Discussion in 'SP8' started by toco851, Apr 8, 2023.

  1. toco851

    toco851 Member

    Hello,

    I am hoping that someone can clear up the confusion on the following issue for me.

    A repeated topic that I've seen come up over the course of my revision for SP8 (and also SA3) is whether we should consider pooling of risk to be an advantage or disadvantage. On one hand, pooling of risk is one of the core principles underlying the birth of the modern insurance market (Lloyd's marine insurance) with the aim being to pay a premium knowing that sometimes your premium will be used to cover someone else's loss, while in other cases other people's premiums will be covering your loss, but you end up paying less overall than having to cover the cost of every loss yourself.
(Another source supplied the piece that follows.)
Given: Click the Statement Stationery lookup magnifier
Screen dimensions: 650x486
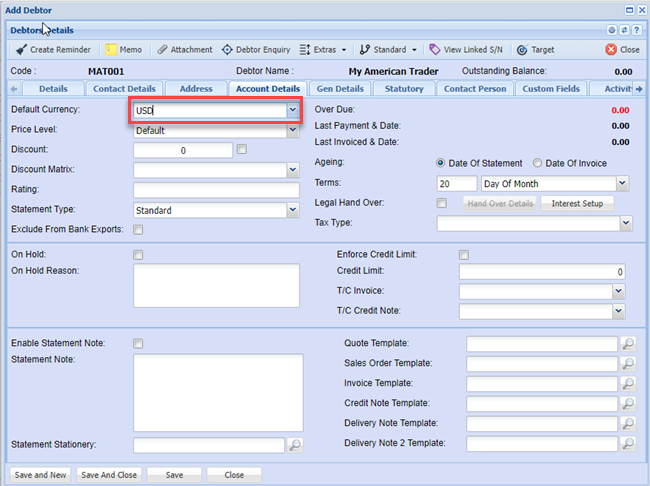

    However, I have seen many situations throughout questions (ASET, X assignments and end of chapter) in which, when discussing something like charging a fixed or maximum premium to all customers, there are points listed for both:

    • Advantage - this contributes towards the pooling of risk principle
    • Disadvantage - customers with a lower risk will be paying more to subsidise customers with a higher risk

    It seems to me that these are diametrically opposing points of view. In which case, which one is the correct answer?

    Thanks,
    T
     
  2. CapitalActuary

    CapitalActuary Ton up Member

    There isn’t a correct answer here, it’s not black and white.

    It’s both an advantage of insurance that some people subsidise others and also a disadvantage. I can think of analogies with taxation - it’s both a good thing that those better off subsidise others in more need and it’s unfair that some people pay less tax and get the same benefits.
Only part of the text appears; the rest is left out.